Thursday, August 8, 2019

"Lost thumb drive changes [Mississippi] Coast Senate race"

With all precincts in Tuesday night, incumbent Rep. Scott DeLano held a 33-vote lead over Biloxi City Councilwoman Dixie Newman. That lead was without the affidavit votes, but DeLano declared the victory late Tuesday evening.

“We look at these elections and see how many affidavits that are out there. It’s very unusual to make a really big difference in the outcome,” told the Sun Herald Tuesday night. “Even though it’s razor-thin, we expect it to fall in line with what the vote came out of those individual precincts.”

It wasn’t the affidavits, but a thumb drive that changed the race Wednesday afternoon.

“There was a drive that was left out from the D’Iberville Civic Center,” Newman’s campaign manager Holly Gibbes said. “Those numbers were never counted. (Harrison County Circuit Clerk) Connie Ladner‘s office produced that thumb drive today and added it in.

“The thumb drive and all the affidavits, absentees and what could be counted is what put Dixie up by one vote.”
Ten precincts throughout the county had two ballot scanning machines. The information from each scanner ends up on a thumb drive, and that info is read off the drive to get the master vote total election night.

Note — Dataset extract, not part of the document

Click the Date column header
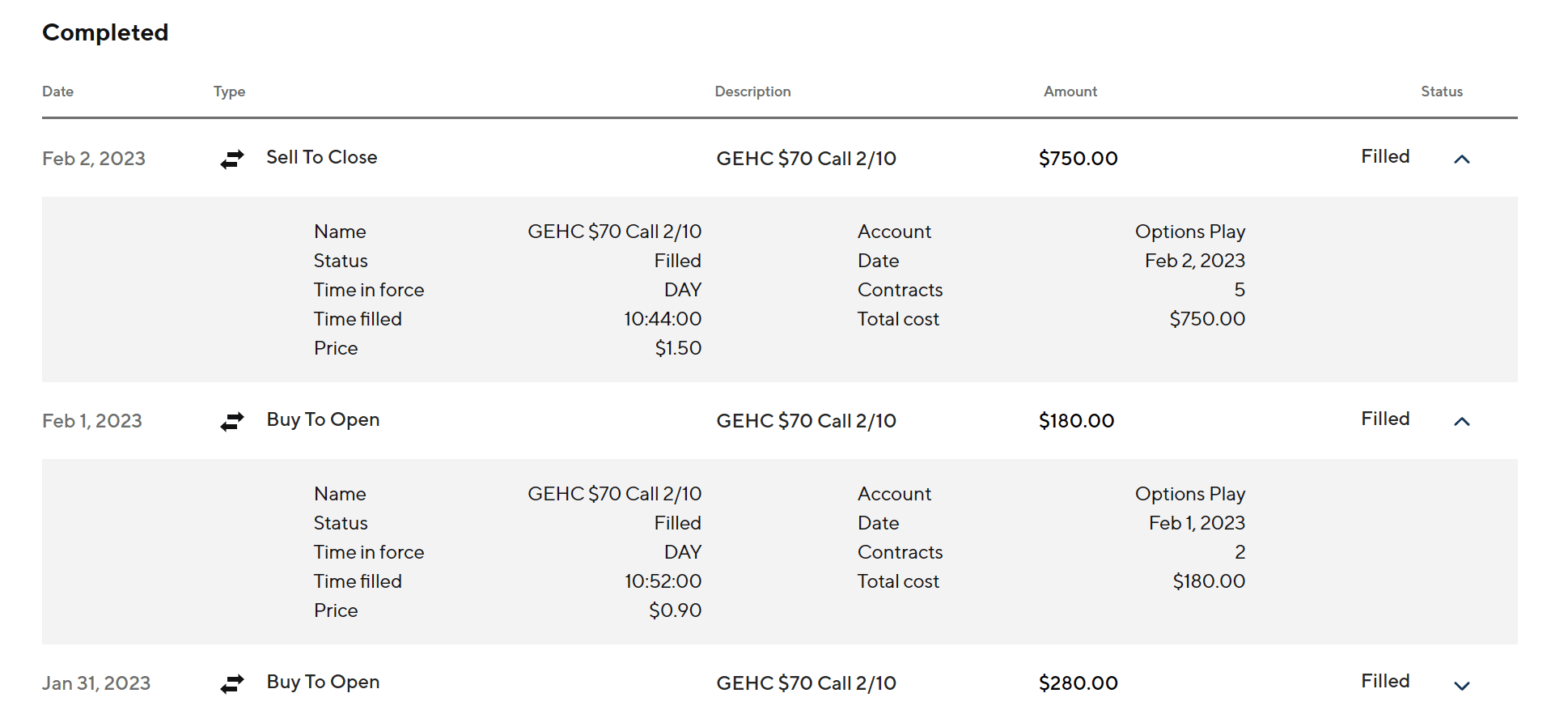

Though the bags that carry all of the election materials from the precincts to the courthouse for tallying were marked if they had two thumb drives, someone failed to remove one of the two North Bay precinct drives from the bag Tuesday night. That mistake was discovered Wednesday afternoon as the election commission verified the affidavits and reconciled the election books and other materials.
Related, from Motherboard today:
For years, U.S. election officials and voting machine vendors have insisted that critical election systems are never connected to the internet and therefore can’t be hacked.

But a group of election security experts have found what they believe to be nearly three dozen backend election systems in 10 states connected to the internet over the last year, including some in critical swing states. These include systems in nine Wisconsin counties, in four Michigan counties, and in seven Florida counties—all states that are perennial battlegrounds in presidential elections.